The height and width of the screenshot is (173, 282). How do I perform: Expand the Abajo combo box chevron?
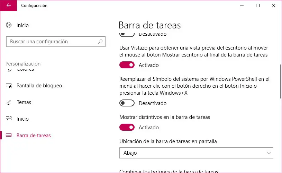(269, 153)
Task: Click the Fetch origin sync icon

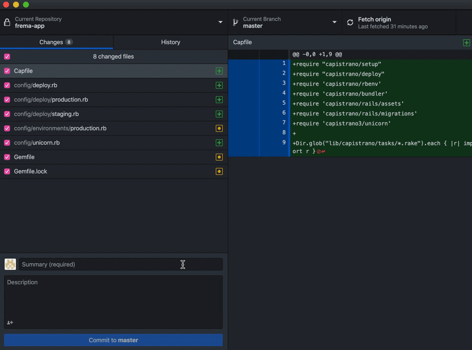Action: point(350,23)
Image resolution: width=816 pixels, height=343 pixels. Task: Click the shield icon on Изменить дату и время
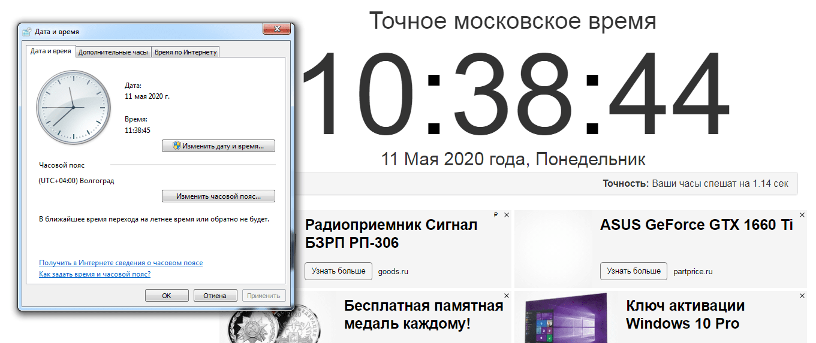click(x=176, y=145)
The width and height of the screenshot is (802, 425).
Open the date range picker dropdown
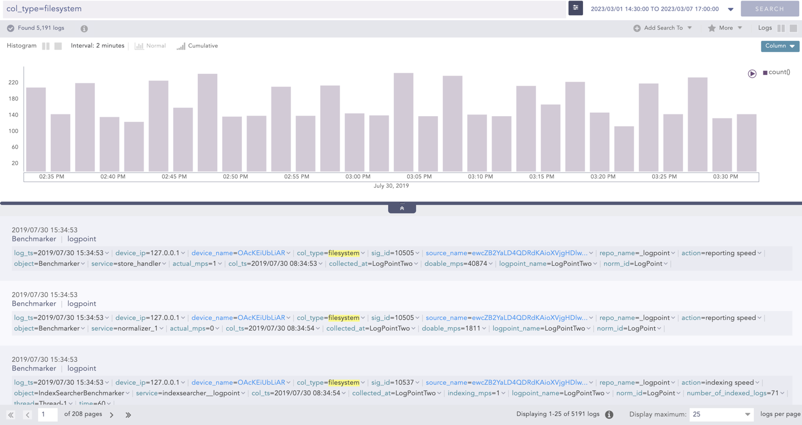[x=731, y=8]
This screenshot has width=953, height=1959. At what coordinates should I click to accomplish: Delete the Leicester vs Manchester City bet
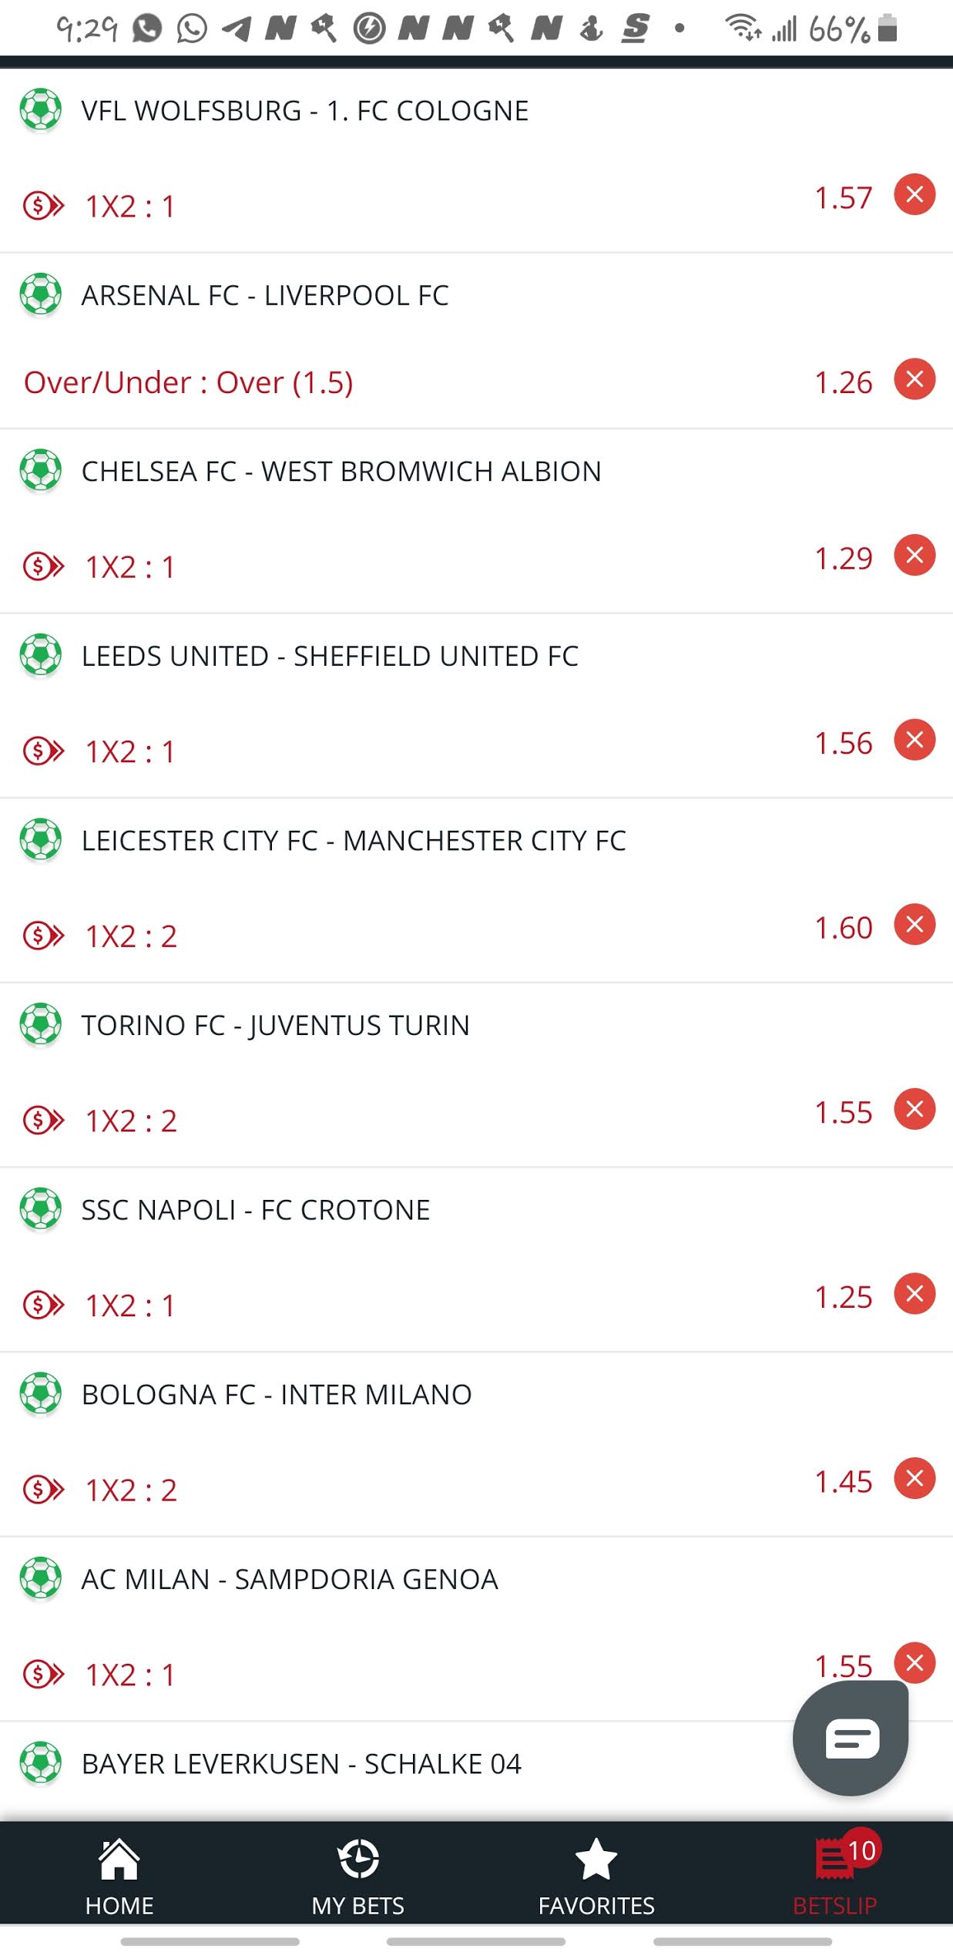[x=914, y=924]
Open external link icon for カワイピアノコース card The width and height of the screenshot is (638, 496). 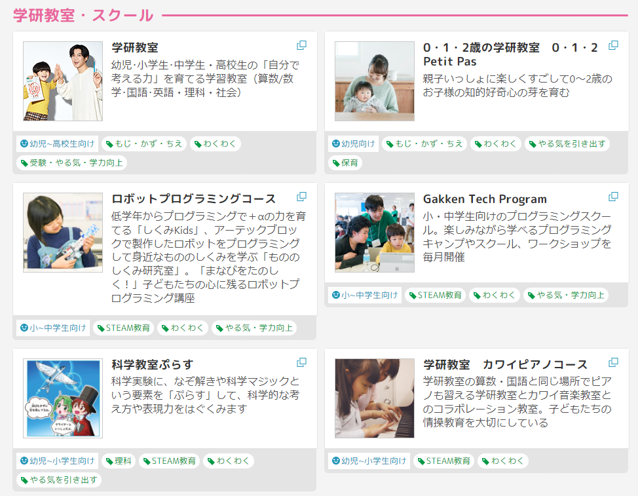613,362
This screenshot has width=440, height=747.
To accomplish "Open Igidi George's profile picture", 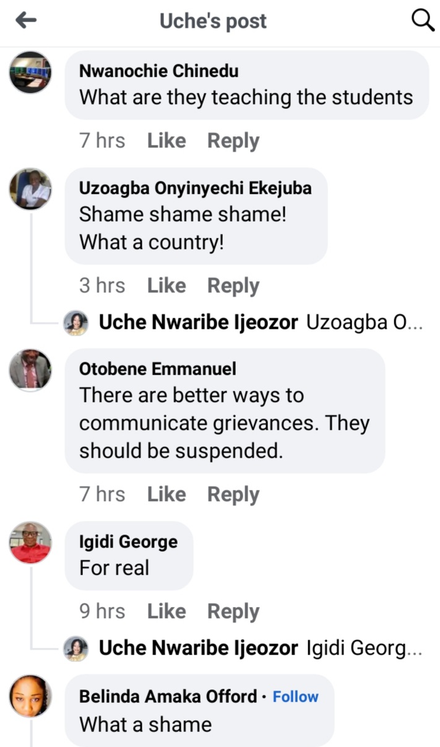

#####

- **Your instructions**
Only the lines from the one with "This screenshot has width=440, height=747." through the final line of the entries belong in the answer, set down exactly, with both ends included and no pictures.

- **Answer to this problem**
This screenshot has width=440, height=747.
To accomplish "Open Igidi George's profile picture", 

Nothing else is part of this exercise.